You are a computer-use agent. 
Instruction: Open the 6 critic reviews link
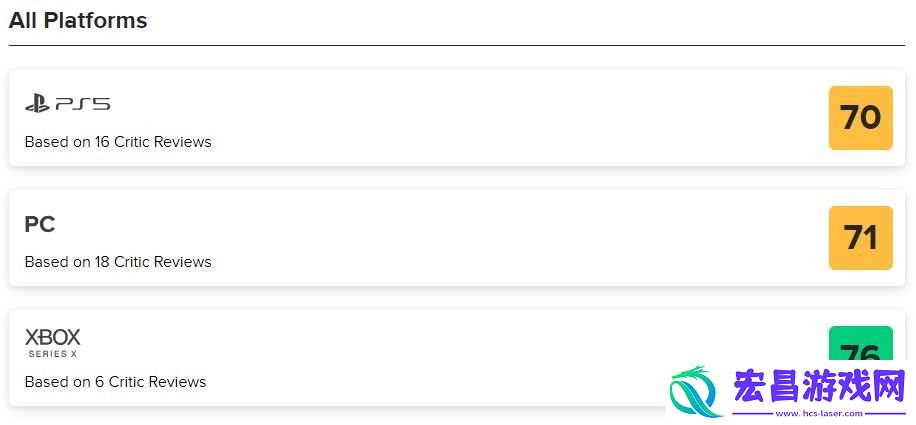pyautogui.click(x=116, y=382)
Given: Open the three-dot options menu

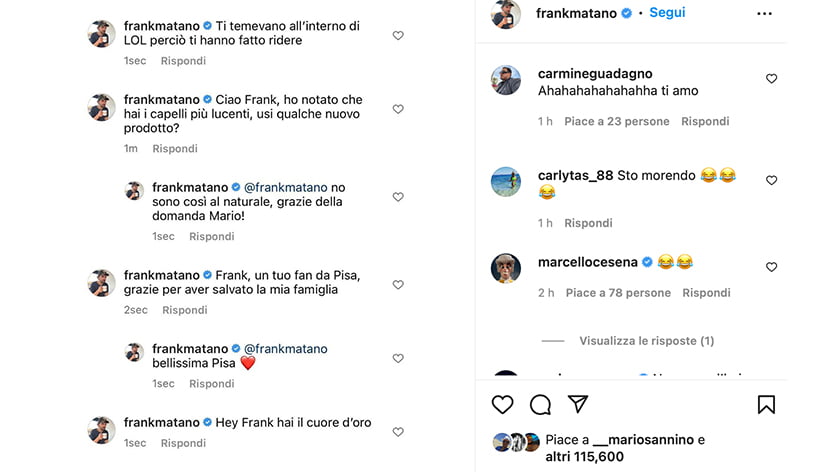Looking at the screenshot, I should (764, 14).
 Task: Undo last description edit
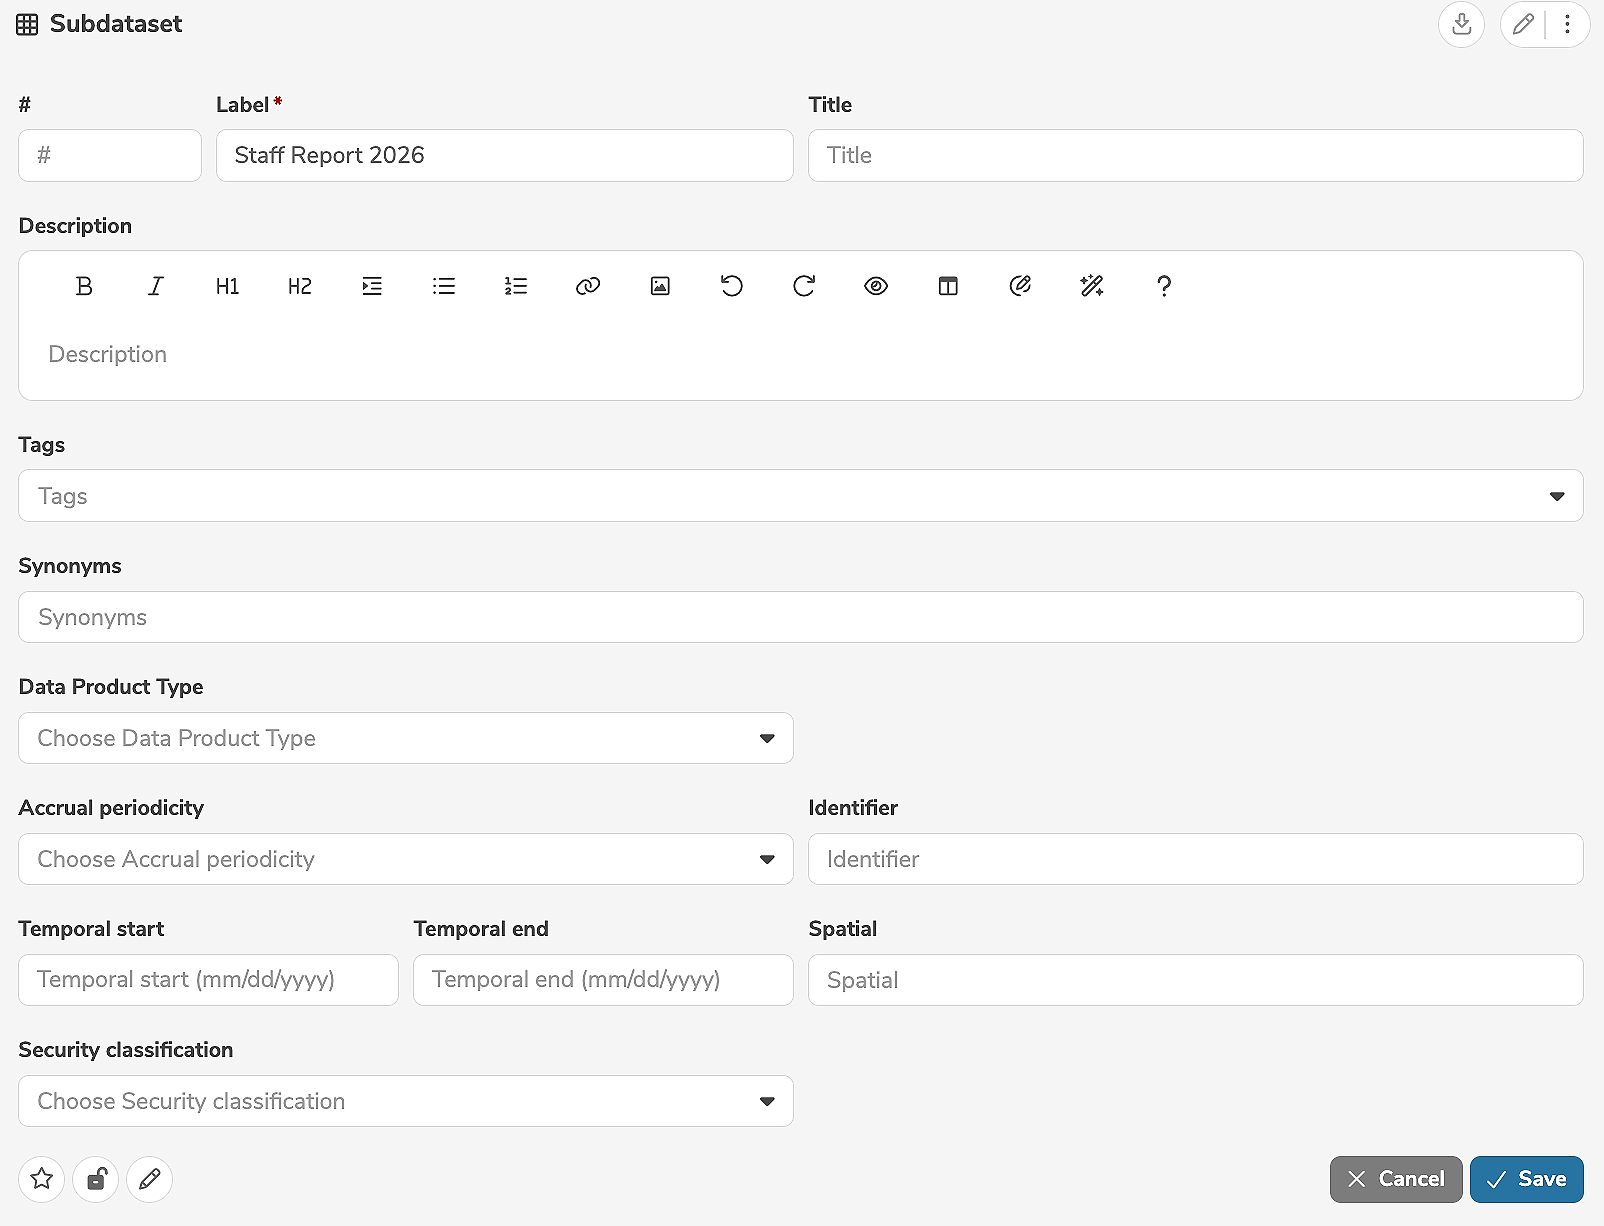tap(732, 286)
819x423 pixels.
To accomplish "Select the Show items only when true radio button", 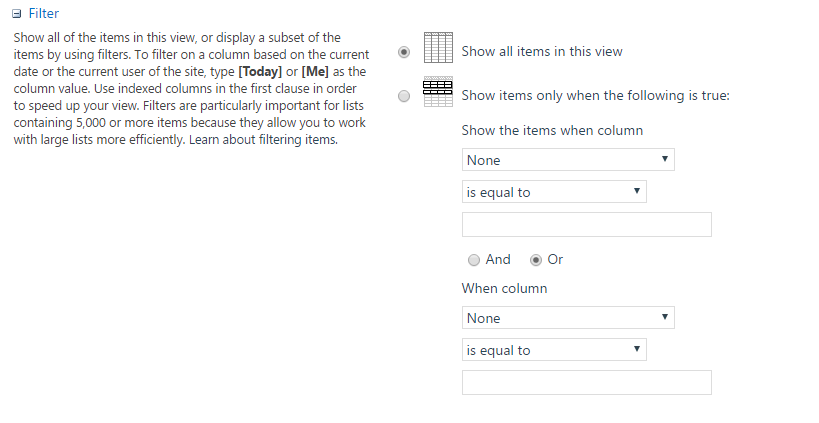I will [404, 96].
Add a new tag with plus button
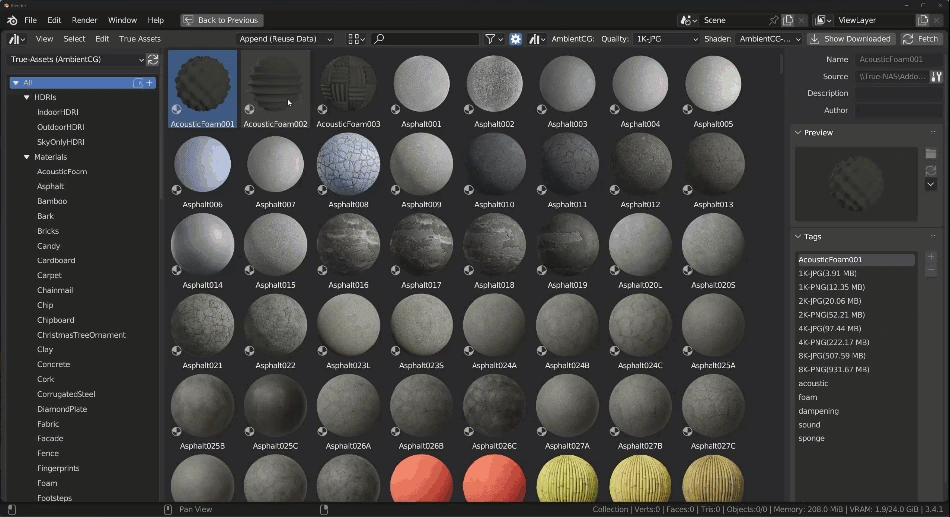 pyautogui.click(x=931, y=257)
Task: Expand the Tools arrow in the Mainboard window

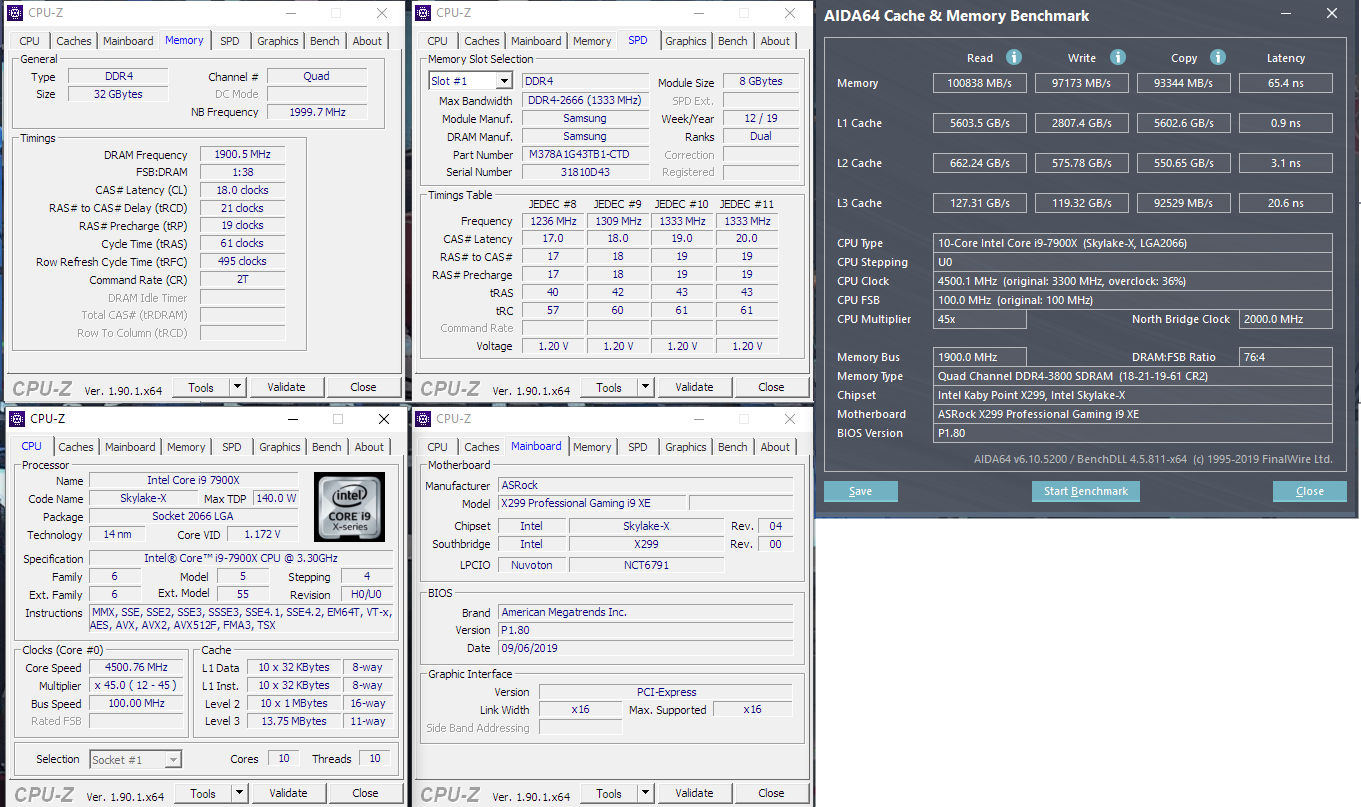Action: pyautogui.click(x=645, y=793)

■ **EXERCISE OBJECTIVE**
Beginning at the line with "Task: Expand the" and ending at the last line of the listing above, retype each line exactly, including those two lines. Leave the pictures out.

■ **SOLUTION**
Task: Expand the Tools arrow in the Mainboard window

Action: pyautogui.click(x=645, y=793)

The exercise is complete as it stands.